Towards the end of last semester, an email went out to about a symposium to be held this fall on videogames and ethics, and they were looking for student proposals. This was right around the conclusion of the KeSPA Blizzard saga, when I saw the email, that was the first thing that came to mind. Anyways I was on campus over the summer for another project (when that's done I'll probably write a blog about that too), so about a week before the deadline for proposals I wrote up this proposal and went to talk to the professor who was organizing it (he also wrote a book called Videogames and Education, which I read part of a while ago, so I found that pretty cool):

+ Show Spoiler [proposal] +
Blizzard v. KeSPA: Intellectual Property Rights in Professional Gaming



Professional gaming, or e-sports, is growing in both popularity and profitability around the world. As such, the protracted dispute between Activision Blizzard and the Korean eSports Players Association (KeSPA) over the future of professional StarCraft in South Korea sets an important example for the future of a rapidly growing industry.

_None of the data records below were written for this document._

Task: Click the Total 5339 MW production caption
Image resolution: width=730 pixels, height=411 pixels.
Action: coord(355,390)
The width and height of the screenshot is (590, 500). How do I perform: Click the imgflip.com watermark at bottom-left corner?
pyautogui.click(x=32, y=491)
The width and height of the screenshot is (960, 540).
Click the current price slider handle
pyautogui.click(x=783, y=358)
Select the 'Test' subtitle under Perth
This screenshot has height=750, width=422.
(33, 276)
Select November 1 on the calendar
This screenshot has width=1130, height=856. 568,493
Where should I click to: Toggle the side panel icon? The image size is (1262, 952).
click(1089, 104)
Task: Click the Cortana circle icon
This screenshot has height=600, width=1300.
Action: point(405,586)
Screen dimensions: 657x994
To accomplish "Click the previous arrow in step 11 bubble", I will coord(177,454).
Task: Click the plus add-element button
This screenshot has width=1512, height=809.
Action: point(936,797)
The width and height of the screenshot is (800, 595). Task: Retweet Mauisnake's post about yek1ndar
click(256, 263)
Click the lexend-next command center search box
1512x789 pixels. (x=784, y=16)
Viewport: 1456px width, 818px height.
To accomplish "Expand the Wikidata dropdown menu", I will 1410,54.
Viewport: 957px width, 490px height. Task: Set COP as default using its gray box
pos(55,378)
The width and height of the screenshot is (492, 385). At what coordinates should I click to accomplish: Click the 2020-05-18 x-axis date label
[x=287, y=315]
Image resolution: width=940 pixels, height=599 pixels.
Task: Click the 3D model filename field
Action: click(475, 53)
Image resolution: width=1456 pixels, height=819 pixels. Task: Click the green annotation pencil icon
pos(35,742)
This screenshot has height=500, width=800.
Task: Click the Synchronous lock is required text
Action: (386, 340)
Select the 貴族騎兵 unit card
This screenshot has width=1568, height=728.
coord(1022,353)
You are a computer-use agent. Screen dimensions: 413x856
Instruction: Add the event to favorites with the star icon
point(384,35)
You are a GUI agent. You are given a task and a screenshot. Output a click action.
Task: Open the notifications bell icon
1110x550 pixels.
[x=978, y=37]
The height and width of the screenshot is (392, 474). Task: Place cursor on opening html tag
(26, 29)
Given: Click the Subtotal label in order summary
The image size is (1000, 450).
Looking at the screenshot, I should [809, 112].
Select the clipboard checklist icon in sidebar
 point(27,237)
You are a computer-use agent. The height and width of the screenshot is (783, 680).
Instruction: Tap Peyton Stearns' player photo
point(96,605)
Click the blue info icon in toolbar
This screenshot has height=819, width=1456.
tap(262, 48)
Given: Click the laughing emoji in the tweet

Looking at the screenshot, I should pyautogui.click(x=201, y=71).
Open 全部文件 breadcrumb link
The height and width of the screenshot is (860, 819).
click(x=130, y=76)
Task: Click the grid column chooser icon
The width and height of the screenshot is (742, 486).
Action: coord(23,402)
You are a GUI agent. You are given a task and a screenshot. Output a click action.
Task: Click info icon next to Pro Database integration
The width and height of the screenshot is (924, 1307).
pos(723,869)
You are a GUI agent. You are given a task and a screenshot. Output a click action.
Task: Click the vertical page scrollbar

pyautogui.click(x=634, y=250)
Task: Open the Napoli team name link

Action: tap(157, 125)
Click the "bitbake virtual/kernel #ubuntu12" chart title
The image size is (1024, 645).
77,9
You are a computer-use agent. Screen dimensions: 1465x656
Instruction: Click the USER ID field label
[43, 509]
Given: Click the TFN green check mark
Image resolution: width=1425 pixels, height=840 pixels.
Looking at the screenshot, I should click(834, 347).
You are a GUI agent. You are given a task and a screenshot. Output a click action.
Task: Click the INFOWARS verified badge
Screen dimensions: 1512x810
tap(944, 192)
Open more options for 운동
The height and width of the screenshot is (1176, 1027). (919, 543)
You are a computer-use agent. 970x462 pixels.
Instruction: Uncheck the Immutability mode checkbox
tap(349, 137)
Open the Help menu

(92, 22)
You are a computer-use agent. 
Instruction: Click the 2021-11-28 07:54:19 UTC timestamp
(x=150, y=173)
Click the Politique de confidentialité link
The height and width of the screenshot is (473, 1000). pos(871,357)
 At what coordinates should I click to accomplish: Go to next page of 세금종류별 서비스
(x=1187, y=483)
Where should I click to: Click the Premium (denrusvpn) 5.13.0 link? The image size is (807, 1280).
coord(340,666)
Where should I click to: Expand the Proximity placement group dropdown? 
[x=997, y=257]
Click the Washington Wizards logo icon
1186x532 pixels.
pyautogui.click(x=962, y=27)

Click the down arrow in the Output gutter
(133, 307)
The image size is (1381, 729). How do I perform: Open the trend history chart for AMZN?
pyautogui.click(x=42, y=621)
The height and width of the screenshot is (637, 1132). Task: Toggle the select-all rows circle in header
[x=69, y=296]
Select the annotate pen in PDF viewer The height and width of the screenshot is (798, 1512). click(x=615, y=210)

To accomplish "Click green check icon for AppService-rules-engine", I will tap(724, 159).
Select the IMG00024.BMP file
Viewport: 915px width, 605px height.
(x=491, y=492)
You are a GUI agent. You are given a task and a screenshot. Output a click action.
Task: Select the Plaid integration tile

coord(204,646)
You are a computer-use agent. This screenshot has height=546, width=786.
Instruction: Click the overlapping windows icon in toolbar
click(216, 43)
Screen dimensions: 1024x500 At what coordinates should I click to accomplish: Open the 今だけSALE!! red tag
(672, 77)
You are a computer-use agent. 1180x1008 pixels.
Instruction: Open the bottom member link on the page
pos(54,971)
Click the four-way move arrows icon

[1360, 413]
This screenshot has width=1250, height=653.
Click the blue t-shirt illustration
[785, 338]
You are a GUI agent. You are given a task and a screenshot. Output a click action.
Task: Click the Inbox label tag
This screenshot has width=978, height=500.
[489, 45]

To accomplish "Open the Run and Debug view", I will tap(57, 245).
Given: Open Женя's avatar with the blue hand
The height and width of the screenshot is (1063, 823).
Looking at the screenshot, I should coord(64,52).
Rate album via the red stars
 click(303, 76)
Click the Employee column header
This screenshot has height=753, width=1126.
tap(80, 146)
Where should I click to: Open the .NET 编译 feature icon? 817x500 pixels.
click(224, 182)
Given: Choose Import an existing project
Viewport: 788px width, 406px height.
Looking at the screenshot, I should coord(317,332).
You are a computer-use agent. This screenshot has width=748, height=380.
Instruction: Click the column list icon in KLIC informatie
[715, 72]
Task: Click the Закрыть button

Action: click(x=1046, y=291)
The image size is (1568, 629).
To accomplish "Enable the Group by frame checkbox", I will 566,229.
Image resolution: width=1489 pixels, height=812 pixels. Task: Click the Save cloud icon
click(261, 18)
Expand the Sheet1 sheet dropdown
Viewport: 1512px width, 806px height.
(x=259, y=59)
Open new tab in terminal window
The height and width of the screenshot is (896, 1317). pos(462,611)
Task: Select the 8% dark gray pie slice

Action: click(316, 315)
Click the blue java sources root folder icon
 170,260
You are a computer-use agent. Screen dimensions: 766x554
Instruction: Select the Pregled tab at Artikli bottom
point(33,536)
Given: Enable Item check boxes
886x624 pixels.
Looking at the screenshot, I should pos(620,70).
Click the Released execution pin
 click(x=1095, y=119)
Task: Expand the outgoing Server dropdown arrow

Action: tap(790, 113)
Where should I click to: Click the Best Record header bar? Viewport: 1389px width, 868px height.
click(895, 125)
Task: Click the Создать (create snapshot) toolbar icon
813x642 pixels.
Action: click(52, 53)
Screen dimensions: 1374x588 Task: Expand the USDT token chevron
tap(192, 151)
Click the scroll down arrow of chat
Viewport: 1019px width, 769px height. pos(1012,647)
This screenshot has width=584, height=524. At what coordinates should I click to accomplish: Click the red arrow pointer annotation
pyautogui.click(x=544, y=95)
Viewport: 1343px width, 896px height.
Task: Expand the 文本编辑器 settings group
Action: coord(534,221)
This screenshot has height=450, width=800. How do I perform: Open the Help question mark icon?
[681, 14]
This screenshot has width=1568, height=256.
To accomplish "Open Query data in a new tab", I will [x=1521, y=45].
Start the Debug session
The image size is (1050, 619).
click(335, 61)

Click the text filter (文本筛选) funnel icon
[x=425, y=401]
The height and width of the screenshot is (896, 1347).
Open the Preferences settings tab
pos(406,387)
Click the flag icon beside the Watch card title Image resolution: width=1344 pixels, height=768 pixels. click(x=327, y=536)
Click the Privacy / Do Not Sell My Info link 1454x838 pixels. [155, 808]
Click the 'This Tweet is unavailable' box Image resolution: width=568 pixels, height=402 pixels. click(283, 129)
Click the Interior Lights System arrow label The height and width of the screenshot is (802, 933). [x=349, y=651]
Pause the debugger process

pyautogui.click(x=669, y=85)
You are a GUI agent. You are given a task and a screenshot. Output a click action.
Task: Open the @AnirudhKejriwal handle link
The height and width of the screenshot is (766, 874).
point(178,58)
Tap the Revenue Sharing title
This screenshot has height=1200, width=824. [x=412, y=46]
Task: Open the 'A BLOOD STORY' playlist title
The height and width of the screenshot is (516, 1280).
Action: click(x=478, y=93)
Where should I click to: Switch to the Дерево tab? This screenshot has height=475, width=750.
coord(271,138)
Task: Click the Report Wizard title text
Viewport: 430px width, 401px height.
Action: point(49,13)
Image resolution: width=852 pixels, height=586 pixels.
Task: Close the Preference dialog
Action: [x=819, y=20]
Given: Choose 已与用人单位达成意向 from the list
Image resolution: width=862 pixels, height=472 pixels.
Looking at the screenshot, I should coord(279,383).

StarCraft: Brood War in South Korea is the most developed and successful e-sport in the world. In 2007, Activision Blizzard, the developers of the game, went into negotiations with KeSPA, the governing body of e-sports in South Korea, over the IP rights of their games. The eventual breakdown of these negotiations led to a lawsuit that threatened for a time to bring to an end all televised broadcasting of Brood War in South Korea.

At the heart of this dispute is to what extent Blizzard’s intellectual property rights over Brood War extend to derivative works, in this case the televised matches between the progamers themselves. The legality behind this is both complex and likely to vary according to the copyright laws of the nation where the lawsuit is held.

In the end, the dispute was settled out of court and the lawsuit was dropped. The dangers disputes of this nature pose to progaming include destabilization of established pro circuits, loss of sponsors, and potentially the shutting down of pro circuits altogether. Such disputes, however, are only likely to arise when a conflict of interests occurs, and given that progaming tends to benefit game developers, such conflicts of interests are unlikely. As for its implications outside the world of gaming, this case presents a question of intellectual property rights that has no directly analogous legal precedent in the United States.


He said it was for the most part fine, his one recommendation was that I add a sentence that explains the relevance of this issue to people who aren't really concerned with e-sports. That caught me off guard a bit, it wasn't something I had even considered lol. It didn't take much to fix though, I just tacked on the last sentence in the proposal above.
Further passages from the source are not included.